So... I'm unlikely to use a website for password generation. Even if everything is done in JS (which from a cursory glance seems to be the case here), that could easily be changed without me knowing it. I think that is a showstopping issue for this app, because any competent administrator will avoid handing out passwords, and nobody wants to read through your sourcecode. You need to seriously rethink the trust issues here.
Other than that, please get someone who is a native English speaker to look over your text. I haven't the foggiest idea what some of it means.
The advisability of using this tool has already been discussed so I'll ignore that aspect and critique the tool as is . . .
- It isn't clear what's the significance of the master and slave pages. I know you have a paragraph of text on the slave page but I think that needs to be the first thing you see. It's a feature which distinguishes you from many other services. Shout about it.
- Your guidelines state that a good password will, "Be seven or fourteen characters long, due to the way in which encryption works. For obvious reasons, fourteen characters are preferable." The default on the form is 8 characters. Try to be internally consistent. My knowledge of encryption is fairly weak, why is 7 or 14 characters best?
- Your privacy statement says, "API page only permitted SSL(https) requests." I seem able to access the page using plain http.
- What is the significance of "You generate password 50 times in the an hour. Because, we check SPAM requests." The way I'm reading it you only generate 50 sets of password each hour and if more than 50 people come to your site you just serve the same set of passwords again. I doubt this is correct but that's the way I read it.
Isn't this the second post lately on nice mini-tools which probably can't easily translate into a startup? There is a difference between just a web app and a business, right?
head may read an awful lot from /dev/urandom before it exits. ;-) And md5sum would limit my password to 0-9a-f whereas with tr(1) I get to choose the character set.
Of course it will, since the password is stored as a string. It may be a random set of 0-9a-f, but a brute force attack will still only need to use those characters. Compare that to a password of the same character length using any possible characters and you can see that it is clearly weaker.
You need to re-read Shannon. The information content of a 128 bit random integer encoded in 32 alphanumeric characters is 128 bits. You cannot feasibly brute-force a 128 bit random number: if you could guess 1000 times per second, it would take you 323708492124180425669115874649 years.
[edit: i got ((((((2^128)/1000)/60)/24)/365)/2) wrong the first time]
I understand that. I'm not disputing the fact that a 128 bit random integer is hard to guess.

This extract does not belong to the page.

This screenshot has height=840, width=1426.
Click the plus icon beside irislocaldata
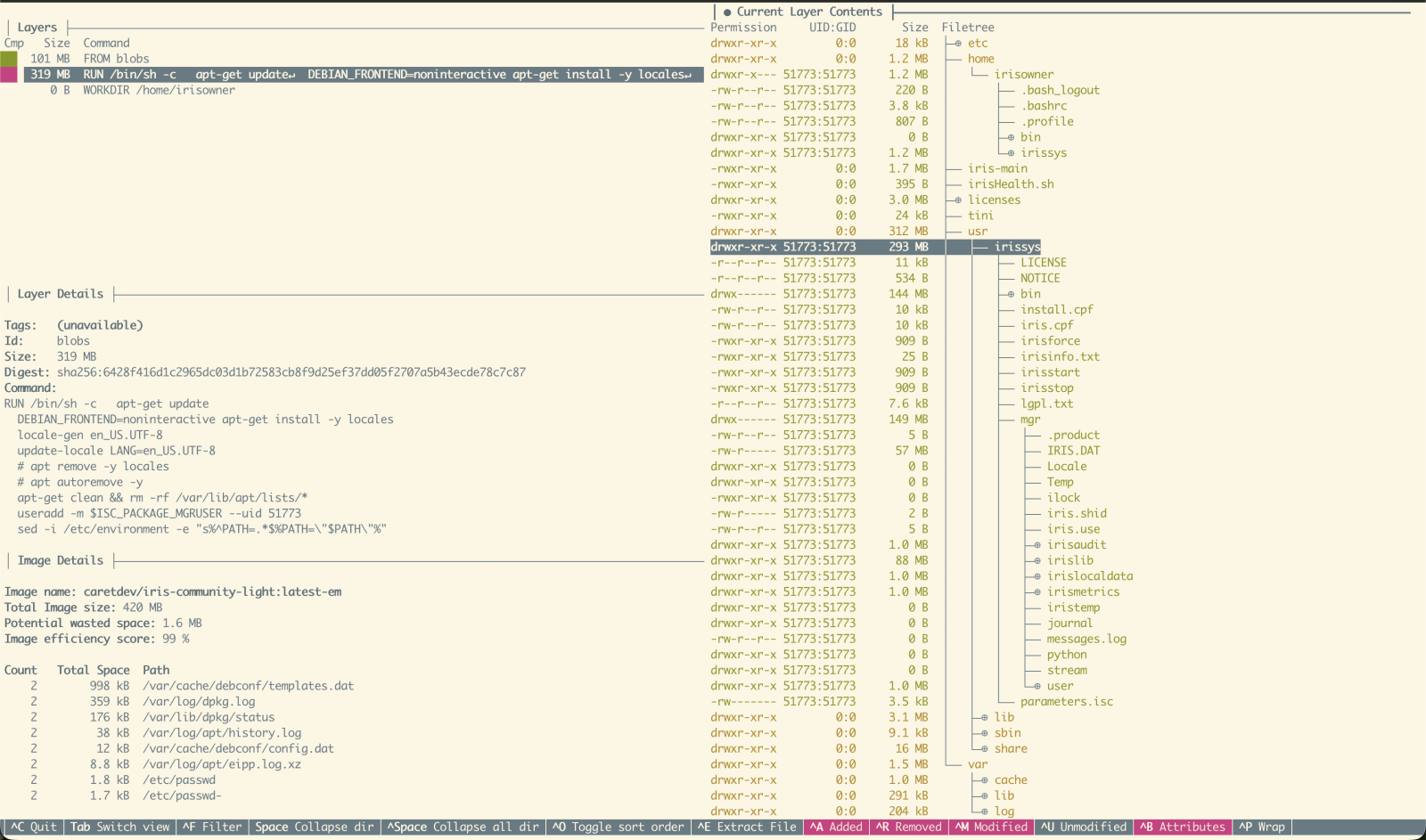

The problem, however, is that it is being stored as a string. As such, if you decide to use the 32 character hex representation as a password, you're essentially storing a 32 character string that can only consist of 0-9a-f.
A random 32 character alphanumeric string would correspond to a random integer much larger than 128 bits, and as such, would be much stronger. There's no benefit to go with a weaker password.
You used `md5' in your pipeline, I assumed you meant md5sum(1) as I'm not aware of an md5 command. md5sum gives a 32 character string that's the 128-bit MD5 digest in hex. Therefore it uses only characters 0-9a-f making the password weaker. I'm sorry that you find this criticism "silly" but others reading your pipeline may not, like you, realise its flaw, you got an upvote after all, and use it.
On my Mac, it's just "md5". There's no "flaw" in a 128 bit random password. You use the word "weaker" as if to mean "not unbreakable", though "unbreakable" is what it is.
You're assuming a limit on password length won't apply. In that case, I may as well print it in binary and just have 0 and 1 ASCII characters in my password.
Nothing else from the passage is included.